Мать говорила резко, и в голосе ее сквозила несвойственная ей горечь.

— Что ты обнаружила, мама?

— В основном письма. Твой отец тщеславный человек, Селия, и никогда ничего не выбрасывал. Я нашла несколько писем от Гитлера, в которых тот поздравлял твоего отца с успехами. В одном из них Гитлер даже назвал Эрнеста «сынок». Я нашла также несколько посланий от Геринга. Все это лежало в ящике его стола среди других бумаг и рядом с томиком немецкой поэзии.

— О, мама… как это ужасно! Я тогда уже родилась? Когда это случилось?

Беззвучно плача, Эйлин сказала:

— Ты была совсем маленькая, Селия. Конечно, я должна была тут же развестись с Эрнестом, но я не могла и чем больше медлила, тем тяжелее было решиться. Я…

Селия договорила за нее сама:

— Ты любила его?

После долгой паузы Эйлин прошептала:

— Да, наверно. Тогда. Но это было так давно, что теперь мне трудно вспомнишь. Ты была совсем еще ребенком и очень любила отца… — Голос вновь изменил ей. Отдышавшись, она добавила: — Я уже не люблю его, но теперь поздно что-то менять.

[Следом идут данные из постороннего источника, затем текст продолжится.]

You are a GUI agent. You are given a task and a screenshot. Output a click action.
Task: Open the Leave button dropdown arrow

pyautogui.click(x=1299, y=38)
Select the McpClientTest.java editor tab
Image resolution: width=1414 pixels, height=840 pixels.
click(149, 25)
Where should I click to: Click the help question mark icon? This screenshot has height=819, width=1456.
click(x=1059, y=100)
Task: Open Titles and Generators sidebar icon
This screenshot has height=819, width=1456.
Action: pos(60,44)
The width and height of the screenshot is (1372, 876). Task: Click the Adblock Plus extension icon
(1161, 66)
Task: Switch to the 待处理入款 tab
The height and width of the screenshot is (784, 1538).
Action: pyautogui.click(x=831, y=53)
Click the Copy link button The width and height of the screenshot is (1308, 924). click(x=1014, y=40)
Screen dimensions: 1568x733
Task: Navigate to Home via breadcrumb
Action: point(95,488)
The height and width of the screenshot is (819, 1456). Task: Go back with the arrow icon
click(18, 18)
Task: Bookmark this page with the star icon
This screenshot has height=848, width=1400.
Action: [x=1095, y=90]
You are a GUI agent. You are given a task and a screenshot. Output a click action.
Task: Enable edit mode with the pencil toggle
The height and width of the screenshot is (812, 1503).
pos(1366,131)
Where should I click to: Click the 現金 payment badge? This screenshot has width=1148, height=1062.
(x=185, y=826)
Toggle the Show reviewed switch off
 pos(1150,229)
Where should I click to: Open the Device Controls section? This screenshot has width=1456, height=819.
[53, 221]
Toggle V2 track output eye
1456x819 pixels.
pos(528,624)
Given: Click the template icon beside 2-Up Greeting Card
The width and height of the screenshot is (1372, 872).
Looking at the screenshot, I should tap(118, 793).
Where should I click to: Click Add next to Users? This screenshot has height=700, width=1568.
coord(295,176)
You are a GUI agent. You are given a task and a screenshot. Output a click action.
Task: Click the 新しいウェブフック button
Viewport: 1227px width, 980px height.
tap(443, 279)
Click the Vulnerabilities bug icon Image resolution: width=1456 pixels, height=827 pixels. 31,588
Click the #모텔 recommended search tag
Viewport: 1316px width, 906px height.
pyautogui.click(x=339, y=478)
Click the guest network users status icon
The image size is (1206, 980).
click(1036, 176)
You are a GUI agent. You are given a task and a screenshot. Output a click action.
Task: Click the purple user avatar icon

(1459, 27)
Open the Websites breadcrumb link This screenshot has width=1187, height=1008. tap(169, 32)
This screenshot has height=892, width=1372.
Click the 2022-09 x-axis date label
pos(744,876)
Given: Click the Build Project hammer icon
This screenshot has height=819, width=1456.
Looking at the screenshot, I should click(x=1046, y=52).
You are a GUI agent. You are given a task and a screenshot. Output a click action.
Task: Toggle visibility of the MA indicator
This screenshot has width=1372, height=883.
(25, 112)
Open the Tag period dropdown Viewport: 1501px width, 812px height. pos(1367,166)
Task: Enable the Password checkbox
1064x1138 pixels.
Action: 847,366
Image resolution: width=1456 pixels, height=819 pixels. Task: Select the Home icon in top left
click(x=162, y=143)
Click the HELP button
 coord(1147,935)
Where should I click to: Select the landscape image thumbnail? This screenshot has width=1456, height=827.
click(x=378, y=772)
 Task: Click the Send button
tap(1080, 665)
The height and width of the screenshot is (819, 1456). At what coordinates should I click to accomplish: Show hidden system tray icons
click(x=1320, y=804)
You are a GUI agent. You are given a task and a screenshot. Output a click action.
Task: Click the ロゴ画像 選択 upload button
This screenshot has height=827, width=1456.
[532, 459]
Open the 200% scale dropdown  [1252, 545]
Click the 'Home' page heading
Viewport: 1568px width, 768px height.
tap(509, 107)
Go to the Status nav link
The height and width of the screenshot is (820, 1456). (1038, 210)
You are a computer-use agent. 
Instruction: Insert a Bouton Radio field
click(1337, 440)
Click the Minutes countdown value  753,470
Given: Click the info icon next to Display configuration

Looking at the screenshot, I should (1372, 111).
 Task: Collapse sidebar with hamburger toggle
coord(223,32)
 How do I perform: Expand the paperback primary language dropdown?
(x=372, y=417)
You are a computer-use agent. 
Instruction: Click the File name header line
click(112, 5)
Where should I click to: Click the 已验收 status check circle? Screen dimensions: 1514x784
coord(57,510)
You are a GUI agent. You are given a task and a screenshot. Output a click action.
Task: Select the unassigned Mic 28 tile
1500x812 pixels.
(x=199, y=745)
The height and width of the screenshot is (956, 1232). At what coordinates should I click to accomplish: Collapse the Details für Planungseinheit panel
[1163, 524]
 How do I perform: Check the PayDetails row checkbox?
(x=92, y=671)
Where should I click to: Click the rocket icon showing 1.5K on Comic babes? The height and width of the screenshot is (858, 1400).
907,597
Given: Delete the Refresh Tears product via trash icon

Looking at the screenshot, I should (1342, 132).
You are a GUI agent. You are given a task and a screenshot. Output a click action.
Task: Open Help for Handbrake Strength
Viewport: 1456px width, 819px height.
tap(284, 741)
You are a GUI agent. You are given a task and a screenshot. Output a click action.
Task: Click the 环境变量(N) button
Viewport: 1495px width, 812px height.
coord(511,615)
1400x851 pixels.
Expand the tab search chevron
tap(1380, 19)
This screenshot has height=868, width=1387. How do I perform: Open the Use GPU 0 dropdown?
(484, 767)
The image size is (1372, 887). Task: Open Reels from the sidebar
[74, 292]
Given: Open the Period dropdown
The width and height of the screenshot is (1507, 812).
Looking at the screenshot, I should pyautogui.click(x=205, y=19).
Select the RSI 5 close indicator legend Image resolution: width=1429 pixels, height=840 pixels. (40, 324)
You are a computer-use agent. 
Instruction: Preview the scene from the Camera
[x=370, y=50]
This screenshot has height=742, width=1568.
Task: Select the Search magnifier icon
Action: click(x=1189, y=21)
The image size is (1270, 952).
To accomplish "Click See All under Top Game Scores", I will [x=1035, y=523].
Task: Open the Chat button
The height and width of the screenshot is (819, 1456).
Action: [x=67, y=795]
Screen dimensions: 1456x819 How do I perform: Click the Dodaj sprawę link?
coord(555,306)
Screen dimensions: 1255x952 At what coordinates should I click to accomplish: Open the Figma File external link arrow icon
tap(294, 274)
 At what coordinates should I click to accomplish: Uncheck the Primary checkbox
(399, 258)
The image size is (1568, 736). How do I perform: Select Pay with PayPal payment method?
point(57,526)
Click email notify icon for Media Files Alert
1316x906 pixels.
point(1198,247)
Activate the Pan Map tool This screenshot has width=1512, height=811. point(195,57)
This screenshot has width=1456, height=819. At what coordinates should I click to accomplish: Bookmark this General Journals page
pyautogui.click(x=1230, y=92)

— Где он сейчас? — спросила Селия.

— В саду.

— Мама, почему бы тебе не приехать к нам пожить? Скоро такое начнется!.. В газете сообщили ваш адрес и со дня на день вас атакует целая армия репортеров. Приезжай в Лондон, мы позаботимся о тебе, — с мольбой в голосе сказала Селия.

— Твой отец не уедет отсюда, ты же знаешь. В течение сорока пяти лет я неоднократно предлагала ему, но он отказывался.

— А ты?

— Нет, милая Селия. Спасибо тебе, но я должна быть рядом с ним.

— Но ведь ты несчастна, мама…

— Теперь поздно что-то менять. Я устала и хочу только покоя. И потом подумай, как твой отец будет без меня?

— Ну что ж… — вздохнула Селия. — Если передумаешь, я приеду и заберу тебя. Сегодня мы с Хьюго возвращаемся и я сразу отправляюсь навестить Колина и Иана. Наверно, им теперь тяжело придется в школе. Но ты позвони если что, я приеду и заберу… — Она хотела сказать: «тебя с папой», но осеклась. Селия чувствовала, что пока не может видеться с отцом… Еще не успела привыкнуть к мысли, что человек, которого она любила всю жизнь, в действительности существовал лишь в ее воображении, а на его месте был страшный незнакомец.